-- THE DATA follows --

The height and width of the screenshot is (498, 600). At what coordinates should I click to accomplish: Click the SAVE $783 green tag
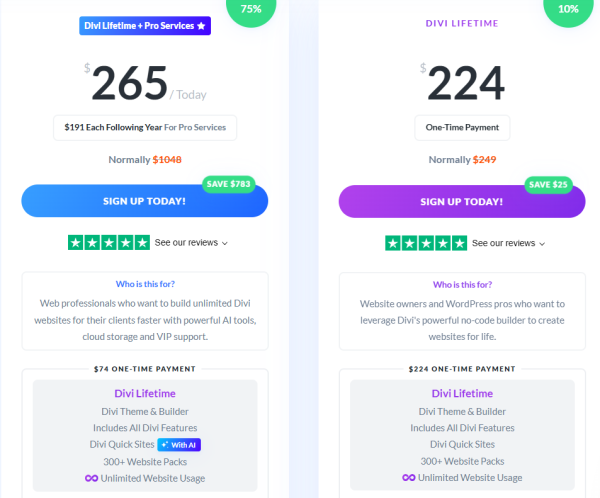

-- THE DATA concluded --
-- THE DATA follows --

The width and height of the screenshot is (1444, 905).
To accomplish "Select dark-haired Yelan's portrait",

-- THE DATA concluded --
-- THE DATA follows --

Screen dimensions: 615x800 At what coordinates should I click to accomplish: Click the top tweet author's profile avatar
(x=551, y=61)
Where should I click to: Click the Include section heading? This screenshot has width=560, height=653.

-- THE DATA concluded --

WORK ITEM
Copy out, from the records above, every line that holds the string "height".

RESULT OF THIS TASK
The height and width of the screenshot is (498, 600). At what coordinates should I click to accomplish: Click the SAVE $783 green tag
The width and height of the screenshot is (1444, 905).
Where should I click to: Click the Include section heading? This screenshot has width=560, height=653.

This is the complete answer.